More in detail, the choice of the representation of the transition probabilities is reconducted to be well-posed only under the new hypothesis that the entries of the fundamental matrix be infinitesimal.

The new hypothesis on the initial conditions of the transition elements is requested for the time-marginalisation technique to be consistent. The difference with the ’dominant-eigenvalue approach’ is stressed.
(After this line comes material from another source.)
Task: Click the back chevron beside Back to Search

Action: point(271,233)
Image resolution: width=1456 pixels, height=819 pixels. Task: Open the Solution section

The case of the sub-Hidden Markov Model in the study of allele-specific copy number analysis is newly approached.

The elements of the Markov models are therefore here newly proven to consist of an enveloping algebra.

Furthermore, it aims to focus on the hypothesis of a constant number of ’constant clonal proportions: in this case, the Markovian feature of the originating chain is newly proven after the study of the entries of the fundamental matrix.

It has to be stressed that the proof of the Markovian property of the originating chain is fundamental in the definition of the Markov State Model(s) from which the subHMM is taken. In the case of the Markovian feature, the possibility to define the committor is necessitated for the study of the Mean-First Passage times and that of the time evolution of the eigenvalues, as from [13] and [14], respectively.